This is the ultimate summer swimsuit inspo we need this summer. Whether you’re scared of rocking a two-piece or that moment you go from covered up to disrobing as you descend into the water, we can all relate to Katie and daughter Anna Kat’s plight of body and swimsuit insecurities. So, follow Katie’s lead, and let go of that coverup and embrace your best swimsuit life this summer and just enjoy the sun, pool, and oceans, judgemental watchers be damned, because you look awesome in your swimsuit and confidence.

3. “Drop Dead Diva”

The premise of the former Lifetime show was what happens when a deceased model awakes in the wrong body— and into one of an accomplished lawyer, who happens to be a plus-size, drab dresser. We see Deb-as-Jane eventually come to terms with her new body and learning that confidence makes the world of difference. And that’s a message we can all get behind.

4. “Crazy Ex-Girlfriend”

One thing “Crazy Ex-Girlfriend” gets right is creating a female protagonist who’s relatable, but still owns herself, even though she has struggled with if she’s pretty enough to get the guy and her body type. Hey, Rebecca, we’ve all been there! The CW show is all about empowering females to be strong and confident for yourself, and that is why it’s so great.

5. “Younger”

Maggie is the best friend we truly deserve. While Liza becomes nervous about how she looks and her appearance, her best friend Maggie steps in with some words of wisdom, “With everything that women have to be paranoid about, we don’t need to be making up more stuff. You look amazing.” Morning mantra right here!

6. “Ugly Betty”

Betty taught us not to let insecurities overpower your dreams and your attitude. It’s that age-old lesson of “don’t judge a book by its cover” because your confidence outweighs any external beauty or so-called imperfections. Besides, if Betty can survive (and thrive) at Mode, then you got this.

7. “That’s So Raven”

Growing up, this was arguably one of the most inspiring moments on television I’d seen, let alone from a Disney entity! Seeing Raven Symone openly speak up about unrealistic body standards and how that makes people feel gave all the young girls (myself included) out there that didn’t fit Hollywood’s ideal of a “perfect body” all of the confidence in ourselves to own who were were. And that moment is something every little girl should have moving forward.

8. “First Dates”

On the popular British reality show, “First Dates,” contestant Eve stunned the world with her power and strength as she removed her wig, covering up her alopecia, for the first time. Her strength empowered viewers as she unapologetically embraced her baldness and went on enjoying the on-camera date and creating a romantic connection, sans-wig. We should all have this level of internal strength to embrace every so-called flaw.

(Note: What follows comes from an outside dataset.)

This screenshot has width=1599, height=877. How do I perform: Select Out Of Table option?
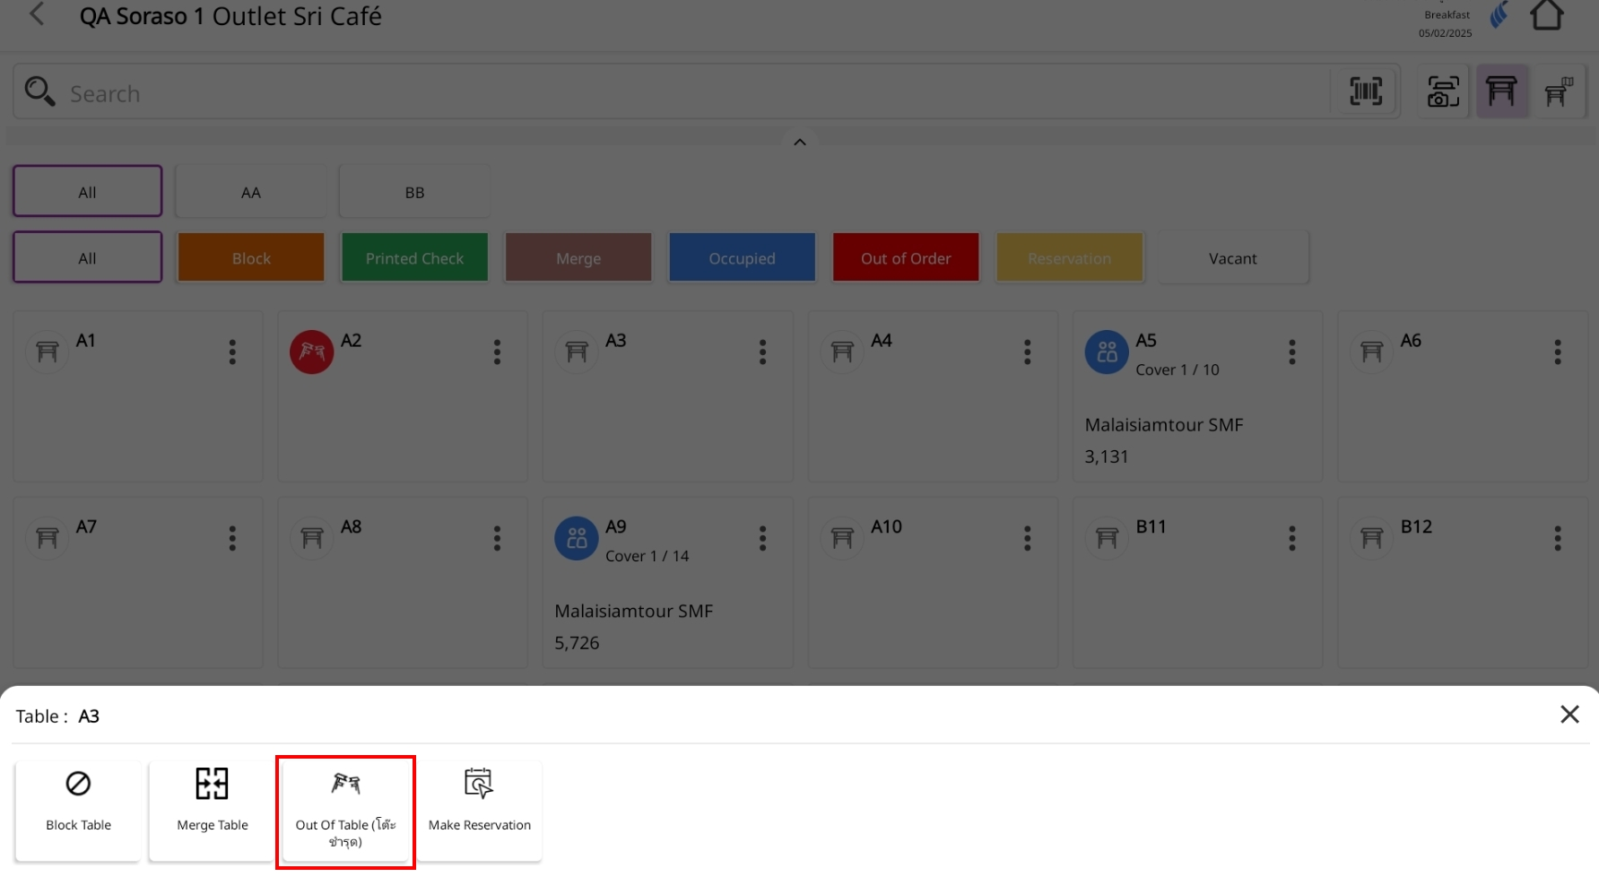pyautogui.click(x=345, y=811)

9. “Suite Life of Zach and Cody”

Another time Disney addressed body insecurities, they discussed eating disorders when neither girl really had any issues to begin with, other than letting some outsider into their heads and disrupting their confidence. That was an important lesson as well, don’t let the haters get to you, because you are beautiful (and definitely model-worthy) as you are.

10. “Broad City”

One of the things that Comedy Central series does best is showcasing these girls living their best selves, confident in who they are and owning it. Ilana is unapologetically herself, with plenty of confidence in everything she does. Then, there’s Abbi who’s not as self-assure but who’s worked hard to find her true happiness in her whole life and can own it as well. Something to aspire to.

11. “Gilmore Girls”

While Melissa McCarthy’s Sookie on “Gilmore Girls” was primarily meant as a humorous character, during her first date with Jackson in season one, we see her as vulnerable, worrying if her date will turn out well and if he’ll like her and the way she looks. Best friend Lorelai reassures her pal, and as the evening, and future seasons, later unfold, it’s clear she had little to worry about, because Jackson liked her when she wasn’t trying too hard and was just herself.

12. “The Mindy Project”

If Mindy Lahiri has taught us anything, it’s confidence, confidence, confidence. May we all have Mindy’s level of confidence in every aspect of her (and our) lives, from her bright wardrobe and outspoken personality, she’s truly an inspiring TV role model we could all learn a lesson from.

13. “Empire”

Gabourey Sidibe’s sex scene on “Empire” was one of the first times a plus-size woman of color is seen in a sex scene, proving that it’s not just for skinny, model-pretty people.

14. “Project Runway”

During season 14 of “Project Runway,” Heidi Klum and the panel of judges chose Ashley Nell Tipton as the season’s grand winner. Tipton was notably the first plus-size designer who won the grand prize, and choosing to design for real women and their different body types, as showcased in her final runway show. As the competition series has continued, the rules have evolved where the pool of models regularly reflects a variety of body types. A step in the right direction for the fashion industry.

15. “Glee”

After Mercedes faints from extreme dieting, Quinn is there to support her Glee Club pal and lets her know that she is already beautiful the way she is, no change needed. Quinn tells her how she’s lucky to “always feel at home in her body” because throughout the show Mercedes had plenty of goal-worthy confidence. Even the most confident of us have those days where it seems like we’re not enough, but it’s important to remember that even when we don’t think so, we are, always.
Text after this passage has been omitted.